[How to complete this task]: Would you set down the lines running from the one that holds "[CCM] (273, 2385)" to the final line of the listing, both included, exactly and with no others?

[Records for this task]:

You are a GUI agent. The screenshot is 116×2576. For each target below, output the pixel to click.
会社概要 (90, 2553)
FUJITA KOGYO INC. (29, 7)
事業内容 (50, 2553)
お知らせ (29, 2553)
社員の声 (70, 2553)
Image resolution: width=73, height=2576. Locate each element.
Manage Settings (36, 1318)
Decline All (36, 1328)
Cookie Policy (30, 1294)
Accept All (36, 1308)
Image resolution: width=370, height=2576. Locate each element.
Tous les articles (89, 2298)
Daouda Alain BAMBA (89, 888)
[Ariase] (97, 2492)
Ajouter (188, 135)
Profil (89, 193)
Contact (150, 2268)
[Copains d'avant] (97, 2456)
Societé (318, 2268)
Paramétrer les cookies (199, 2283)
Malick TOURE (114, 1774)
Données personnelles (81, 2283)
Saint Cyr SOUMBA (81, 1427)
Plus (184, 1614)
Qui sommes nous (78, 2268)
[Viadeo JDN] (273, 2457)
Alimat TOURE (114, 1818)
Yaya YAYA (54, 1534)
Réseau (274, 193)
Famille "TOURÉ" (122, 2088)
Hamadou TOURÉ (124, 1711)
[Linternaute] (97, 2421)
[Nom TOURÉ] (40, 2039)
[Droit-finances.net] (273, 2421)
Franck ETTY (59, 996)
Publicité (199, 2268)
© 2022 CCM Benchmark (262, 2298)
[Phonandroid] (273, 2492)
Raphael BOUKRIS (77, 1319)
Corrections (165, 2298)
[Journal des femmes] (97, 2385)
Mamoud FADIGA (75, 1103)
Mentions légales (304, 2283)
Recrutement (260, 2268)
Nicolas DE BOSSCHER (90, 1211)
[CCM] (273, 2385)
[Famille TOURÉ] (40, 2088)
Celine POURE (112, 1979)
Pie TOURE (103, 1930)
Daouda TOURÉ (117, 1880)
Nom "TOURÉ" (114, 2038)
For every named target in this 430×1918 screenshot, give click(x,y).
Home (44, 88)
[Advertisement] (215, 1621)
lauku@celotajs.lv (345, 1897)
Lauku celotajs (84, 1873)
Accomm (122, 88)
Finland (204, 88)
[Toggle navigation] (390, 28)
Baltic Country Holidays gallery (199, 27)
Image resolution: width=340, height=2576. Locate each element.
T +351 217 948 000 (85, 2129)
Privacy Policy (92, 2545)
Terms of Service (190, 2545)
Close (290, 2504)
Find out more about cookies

[Answer space]:
[CCM] (273, 2385)
[Famille TOURÉ] (40, 2088)
Celine POURE (112, 1979)
Pie TOURE (103, 1930)
Daouda TOURÉ (117, 1880)
Nom "TOURÉ" (114, 2038)
For every named target in this 430×1918 screenshot, give click(x,y).
Home (44, 88)
[Advertisement] (215, 1621)
lauku@celotajs.lv (345, 1897)
Lauku celotajs (84, 1873)
Accomm (122, 88)
Finland (204, 88)
[Toggle navigation] (390, 28)
Baltic Country Holidays gallery (199, 27)
Image resolution: width=340, height=2576. Locate each element.
T +351 217 948 000 (85, 2129)
Privacy Policy (92, 2545)
Terms of Service (190, 2545)
Close (290, 2504)
Find out more about cookies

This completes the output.